The European Accessibility Act (EAA), formally Directive 2019/882/EU, required EU member states to transpose its requirements into national law and apply them from 28 June 2025. It mandates that a defined set of products and services sold in the EU meet accessibility standards — making it the most significant new accessibility obligation for private sector businesses operating across the EU in decades.
Who the EAA applies to
The EAA applies to "economic operators" (manufacturers, importers, distributors, service providers) placing covered products or services on the EU market. The services in scope that are most relevant to online businesses include:
- E-commerce services — any website or app used to buy and sell goods or services online
- Electronic communications services — including voice telephony, video calls, and messaging services
- Consumer banking services — online banking, payment apps
- Audiovisual media services and their user interface elements
- E-books and dedicated reading software
- Passenger transport service websites and apps
Critically, there is a small business exemption: microenterprises — businesses with fewer than 10 employees AND an annual turnover or balance sheet total not exceeding EUR 2 million — are exempt from the EAA's accessibility requirements for services. Note that this is a "and" condition: you must meet both criteria to qualify for the exemption. The product requirements (hardware, operating systems) have no small business exemption.
What the EAA requires for digital services
The EAA does not prescribe specific technical standards in its text, but it points to harmonised European standards — primarily EN 301 549 — which is itself built on WCAG 2.1 AA for web content. Compliance with EN 301 549 (or equivalently WCAG 2.1 AA for web and mobile content) is the practical benchmark for EAA compliance for digital services.
For e-commerce specifically, accessibility requirements extend beyond the website itself to include:
- The shopping experience — product pages, search, filters, cart, and checkout
- The payment process — payment forms and confirmation pages
- Digital receipts and order confirmations if delivered electronically
- Customer support channels that are accessible (not just phone-based)

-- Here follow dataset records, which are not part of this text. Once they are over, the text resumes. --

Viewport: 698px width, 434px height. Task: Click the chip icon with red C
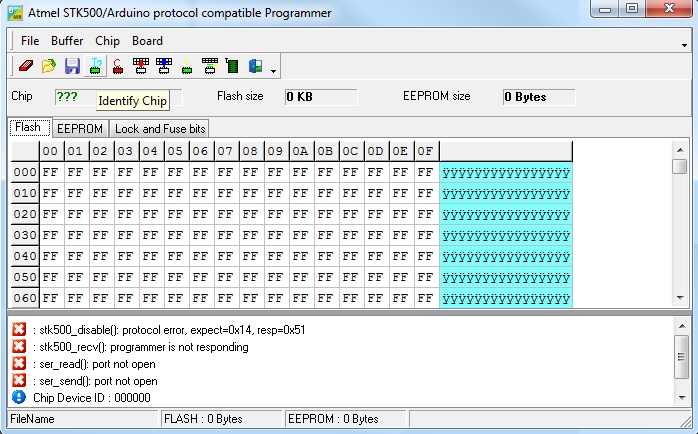click(x=118, y=66)
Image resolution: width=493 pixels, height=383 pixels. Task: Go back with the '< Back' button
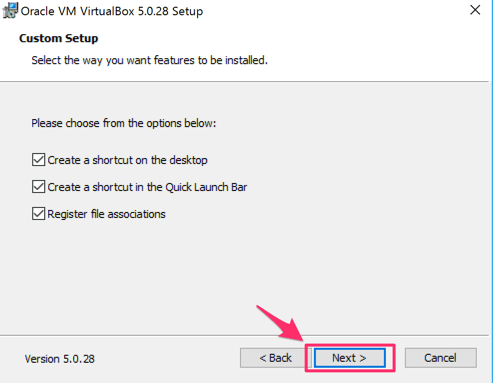pos(275,358)
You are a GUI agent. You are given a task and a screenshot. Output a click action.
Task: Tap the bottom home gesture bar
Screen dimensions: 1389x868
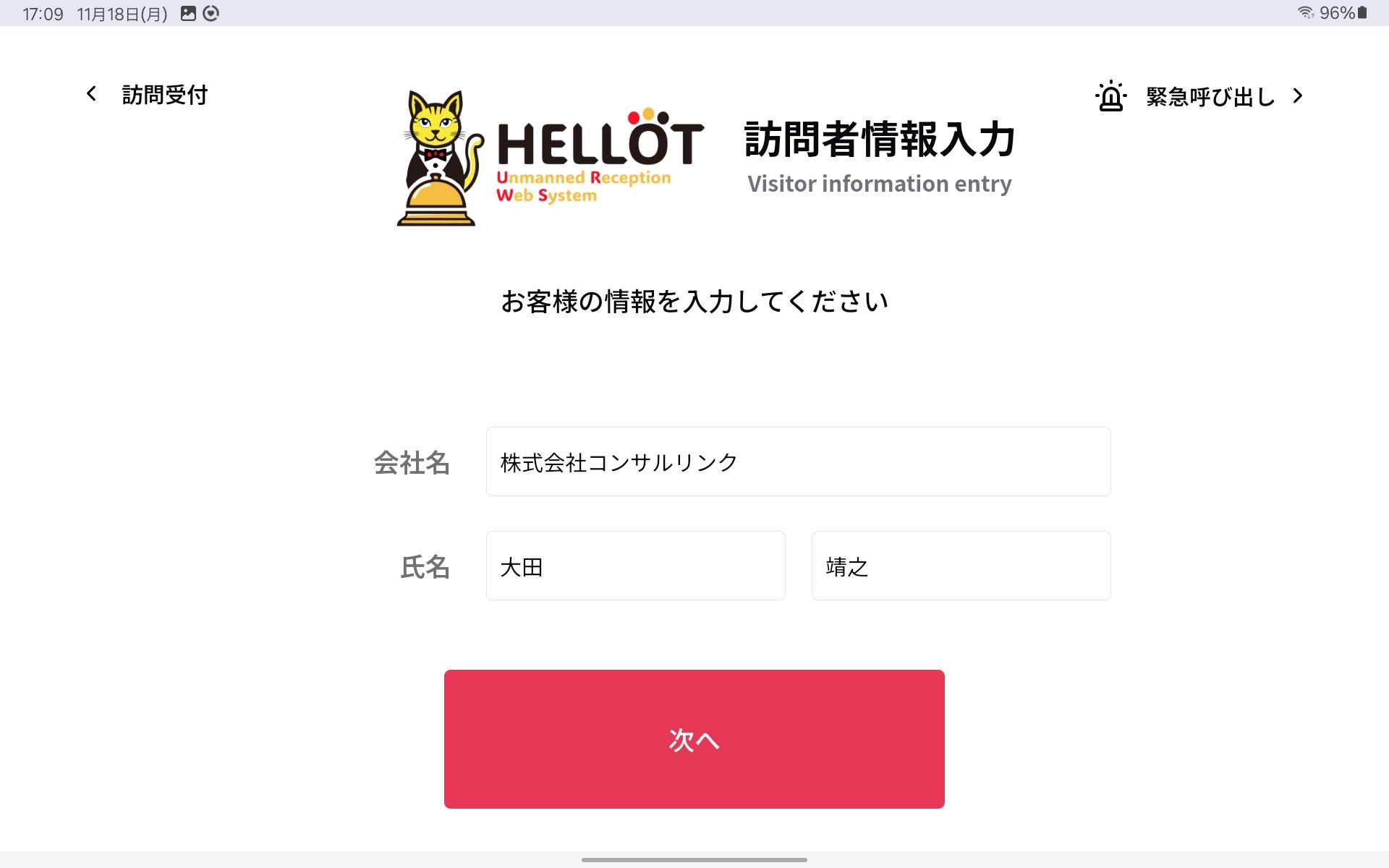point(694,860)
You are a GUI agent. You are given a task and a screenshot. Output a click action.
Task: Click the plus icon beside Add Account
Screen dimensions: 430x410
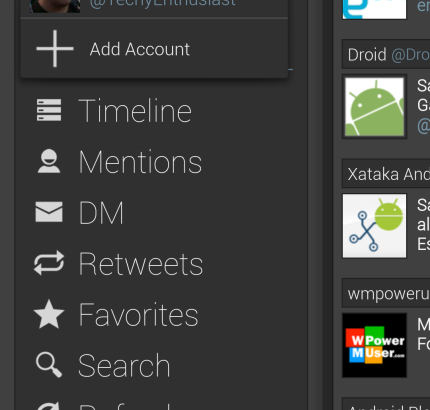coord(55,49)
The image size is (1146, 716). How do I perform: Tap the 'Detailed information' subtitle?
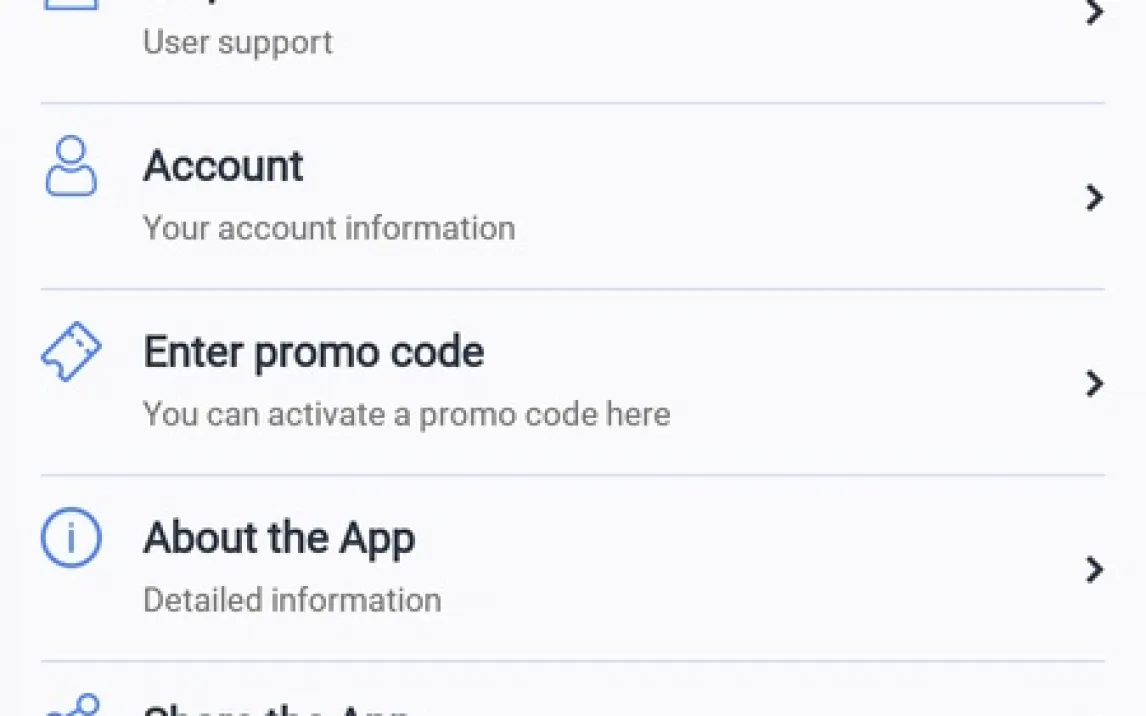292,600
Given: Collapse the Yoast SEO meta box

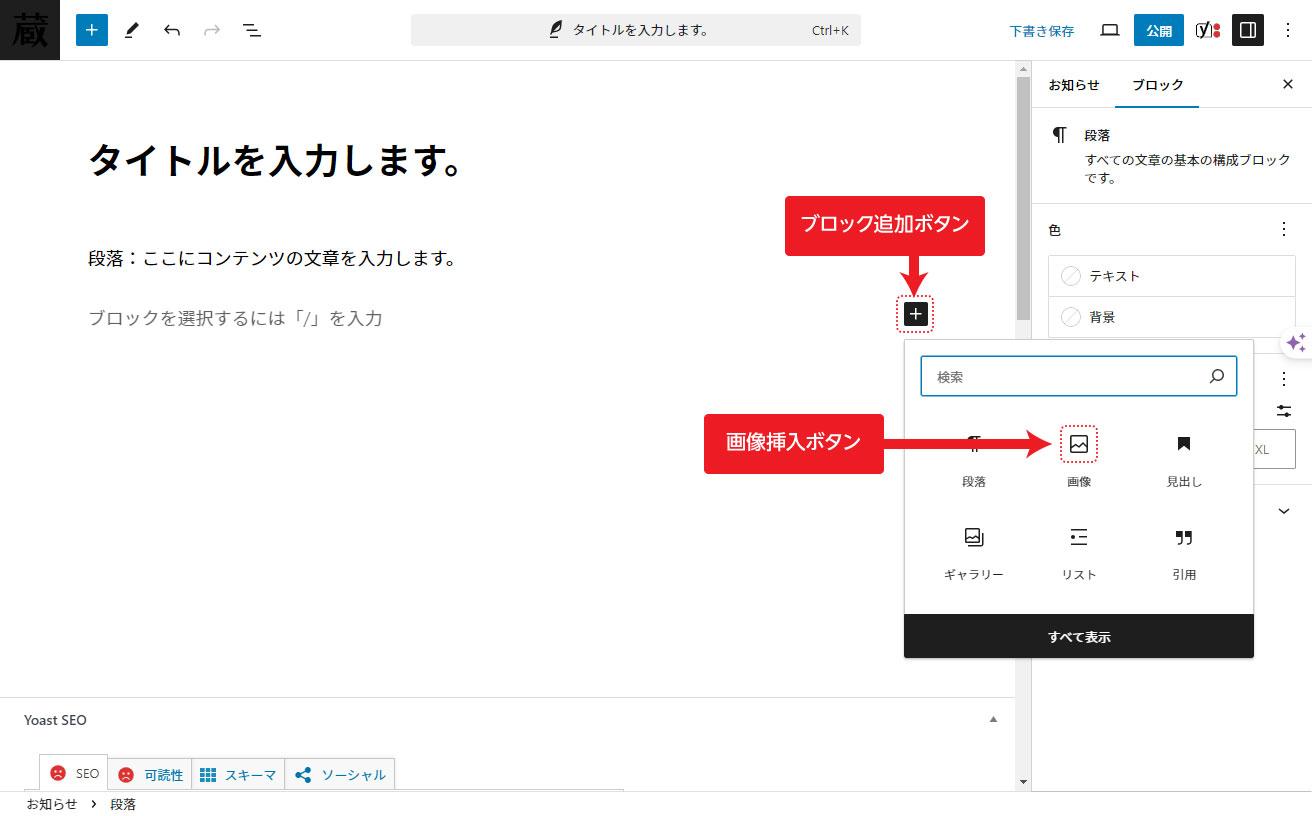Looking at the screenshot, I should (x=993, y=719).
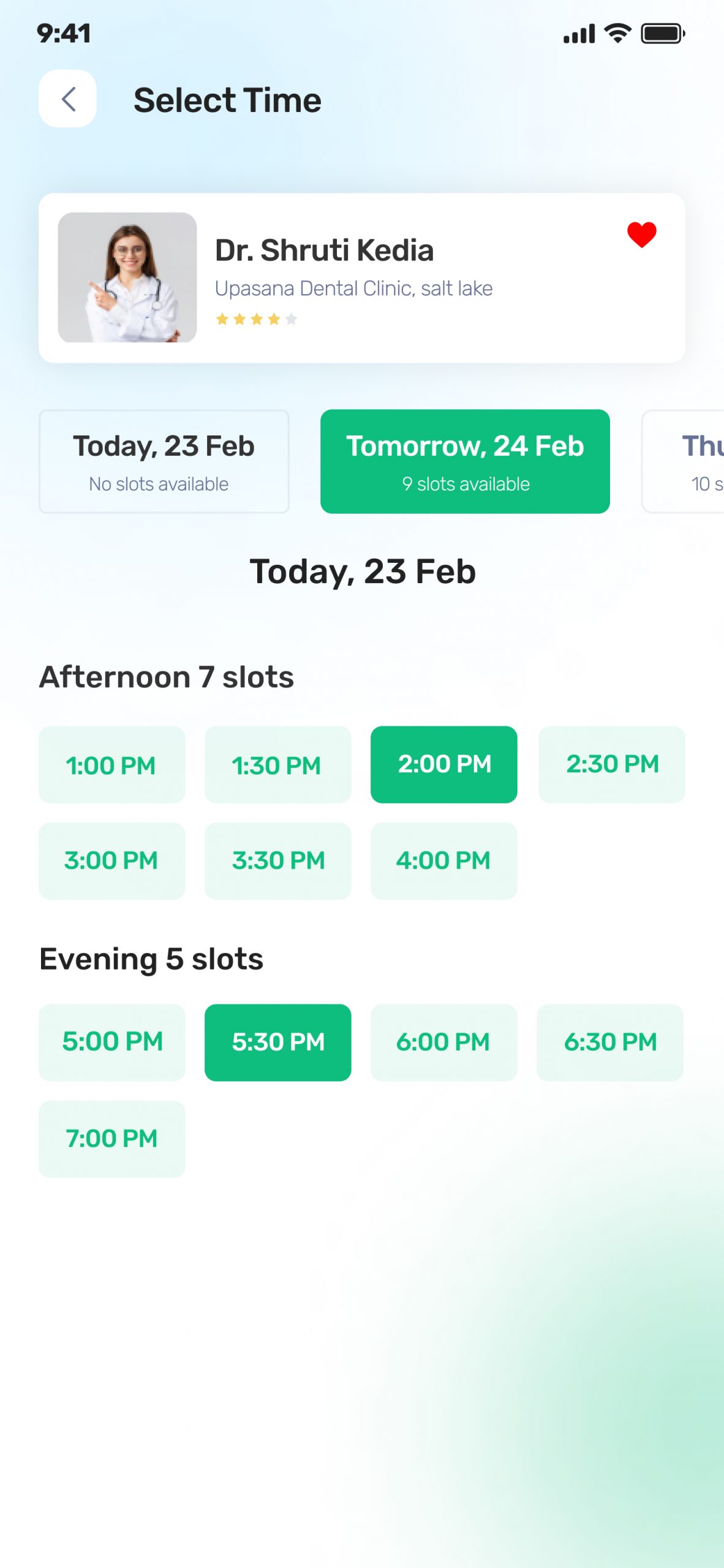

Member states must designate national market surveillance authorities to enforce the EAA. Enforcement will vary by member state during the initial period, but the regulatory trend is clear: accessibility is moving from aspiration to legal obligation across the single market.
What to do now
If your business operates e-commerce or another in-scope service in the EU and you are above the micro-enterprise threshold, the priority actions are: audit your website against WCAG 2.1 AA using both automated and manual testing; address high-severity barriers (keyboard accessibility, missing alt text, form labelling, colour contrast); publish an accessibility statement meeting EN 301 549 requirements; implement a feedback mechanism for users to report accessibility issues; and establish an internal process for maintaining accessibility conformance as the site evolves. Addressing these now, before enforcement actions begin, is substantially lower cost than reactive remediation after a complaint.